Jean-Pierre & Luc Dardenne
 兄のジャン=ピエールは1951年、弟のリュックは1954年にベルギーのリエージュ近郊で生まれる。原子力発電所で働いて得た資金で機材を買い、労働者階級の団地に住み込み、74年から土地整備や都市計画の問題を描くドキュメンタリー作品を製作しはじめ、75年にドキュメンタリー製作会社「Derives」を設立する。
 パルムドール大賞と主演女優賞をダブル受賞した『ロゼッタ』以降、全作品がカンヌのコンペに出品され、世界中で100賞以上獲得。『ある子供』で2度目のカンヌ映画祭パルムドール大賞。
 第12作『トリとロキタ』で第75周年記念大賞を受賞。9作品連続でのカンヌ国際映画祭コンペティション部門出品の快挙を成し遂げた。
 近年では共同プロデューサー作品も多く、『君と歩く世界』『ゴールデン・リバー』『プラネタリウム』『エリザのために』などを手掛けている。他の追随をまったく許さない、21世紀を代表する世界の名匠である。

〈ストーリー〉
 地中海を渡りヨーロッパへやってきた人々が大勢ベルギーに暮らしている。トリとロキタも同様にベルギーのリエージュへやってきた。少年トリはまだ子供だがしっかり者。十代後半の少女ロキタは祖国にいる家族のため、ドラッグの運び屋をして金を稼いでいる。偽りの姉弟としてこの街で生きるふたりは、どんなときも一緒だ。
 年上のロキタは社会からトリを守り、トリはときに不安定になるロキタを支える。偽造ビザを手に入れ、正規の仕事に就くために、ロキタはさらに危険な闇組織の仕事を始める……。他に頼るもののないふたりの温かく強固な絆と、それを断ち切らんとする冷たい世界。彼らを追い詰めるのは麻薬や闇組織なのか、それとも……。

インタビューは2023年3月1日
東京・千代田区内で

東晋平 ようこそ久しぶりの日本へ。お会いするのは今回で7回目になりますね。またお目にかかることができて光栄です。ご多忙のところ機会を作っていただいて感謝しています。

リュック(以下、L) おお、7回目ですか!

ジャン=ピエール(以下、JP) じゃあ「Nice to see you again」と言わないとね(笑)。

  最新作『トリとロキタ』を拝見しました。大変な衝撃作でした。おふたりの作品は常に〝人が人と出会って蘇生していく〟可能性を描いてきたように思いますが、この『トリとロキタ』のテーマは「友情」の本質に迫るものだったと感じています。
 血縁や共同体の関係に比べて友情の最大の特徴は、「義務」ではなく自分の主体的な「選択」によって関係が成り立つことです。今回、あえて友情についての映画を作ろうと考えたのはどういう思いからでしょうか。

— データ抜粋 —
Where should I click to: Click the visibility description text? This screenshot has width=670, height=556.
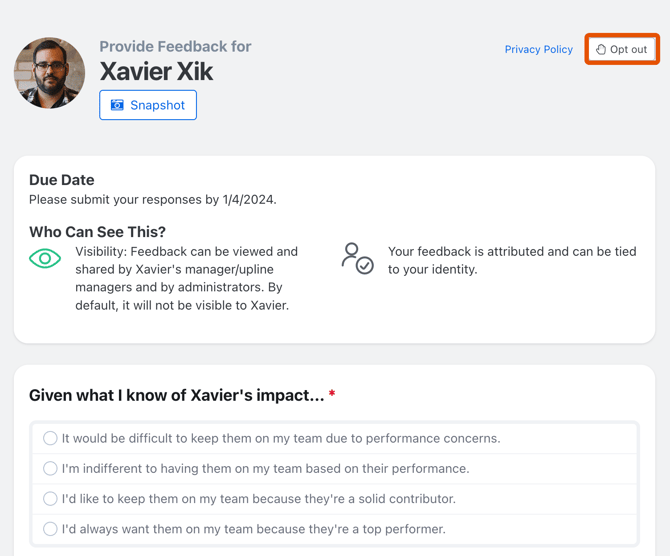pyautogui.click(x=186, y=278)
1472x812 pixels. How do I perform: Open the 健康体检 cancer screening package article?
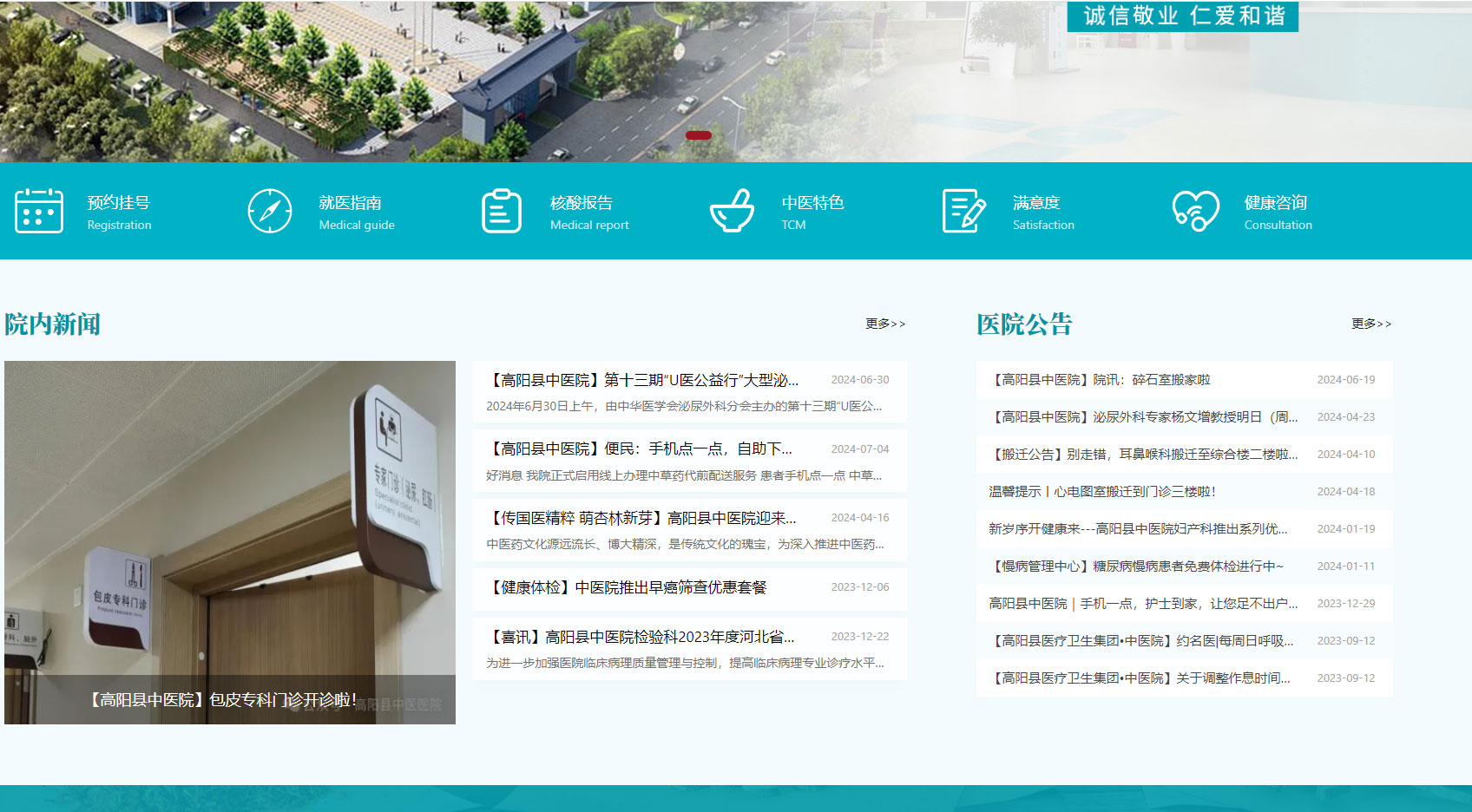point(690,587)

— 課題の指示 —
本文のうち「近年では共同プロデューサー作」から「たりは、どんなときも一緒だ。」までを、一字一句変えずに再掲してください。

— この問題の解答 —
近年では共同プロデューサー作品も多く、『君と歩く世界』『ゴールデン・リバー』『プラネタリウム』『エリザのために』などを手掛けている。他の追随をまったく許さない、21世紀を代表する世界の名匠である。

〈ストーリー〉
 地中海を渡りヨーロッパへやってきた人々が大勢ベルギーに暮らしている。トリとロキタも同様にベルギーのリエージュへやってきた。少年トリはまだ子供だがしっかり者。十代後半の少女ロキタは祖国にいる家族のため、ドラッグの運び屋をして金を稼いでいる。偽りの姉弟としてこの街で生きるふたりは、どんなときも一緒だ。